INPUT MATERIAL: Begin
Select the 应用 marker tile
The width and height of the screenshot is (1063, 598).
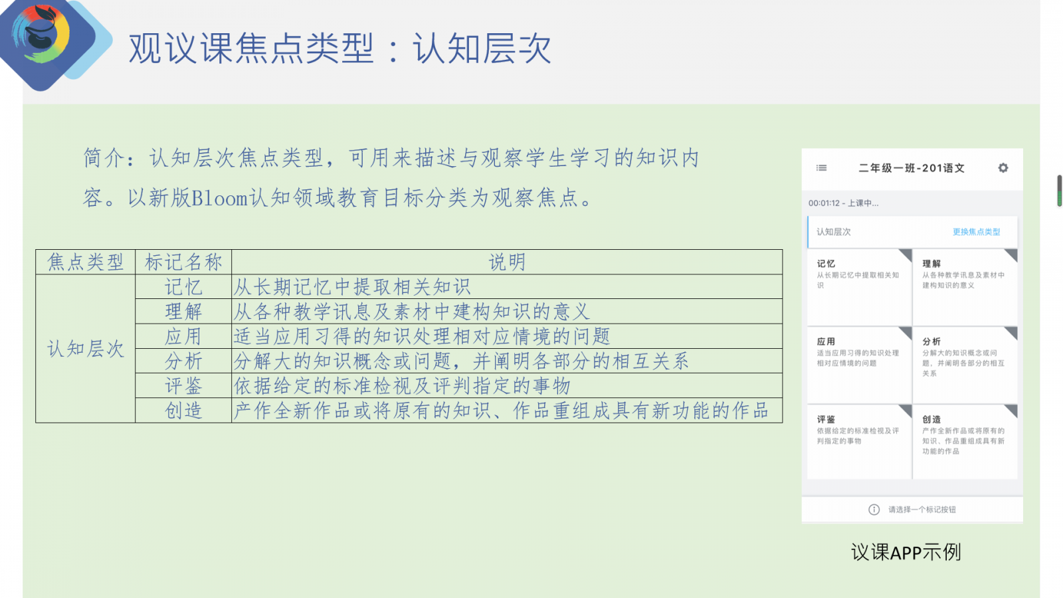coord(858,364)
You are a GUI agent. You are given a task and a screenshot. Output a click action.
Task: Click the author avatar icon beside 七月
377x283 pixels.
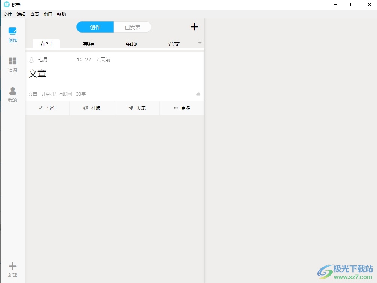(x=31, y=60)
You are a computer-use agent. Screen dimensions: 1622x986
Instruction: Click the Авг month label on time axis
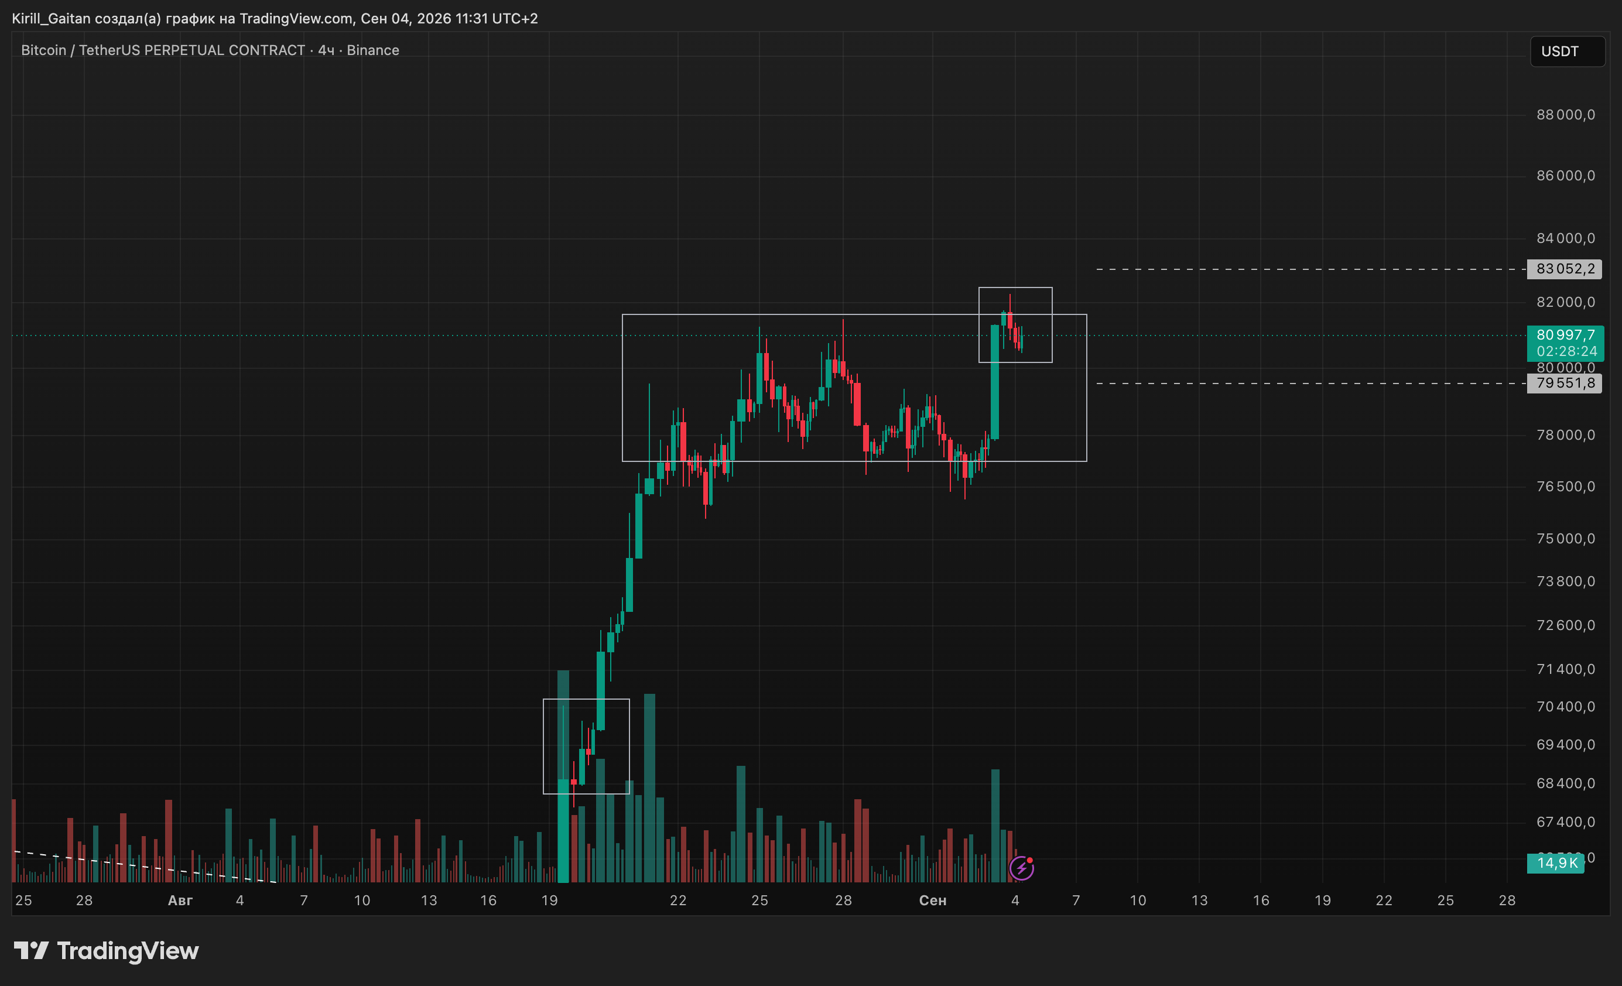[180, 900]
INPUT MATERIAL: End
** TASK GOAL **
Beginning with the line containing "377x283 pixels." and ending with the last line of the listing above, output those lines exactly as written, without pictures.

** ANSWER **
377x283 pixels.
(x=31, y=60)
You are a computer-use agent. Screen dimensions: 1622x986
Instruction: Click the Авг month label on time axis
[180, 900]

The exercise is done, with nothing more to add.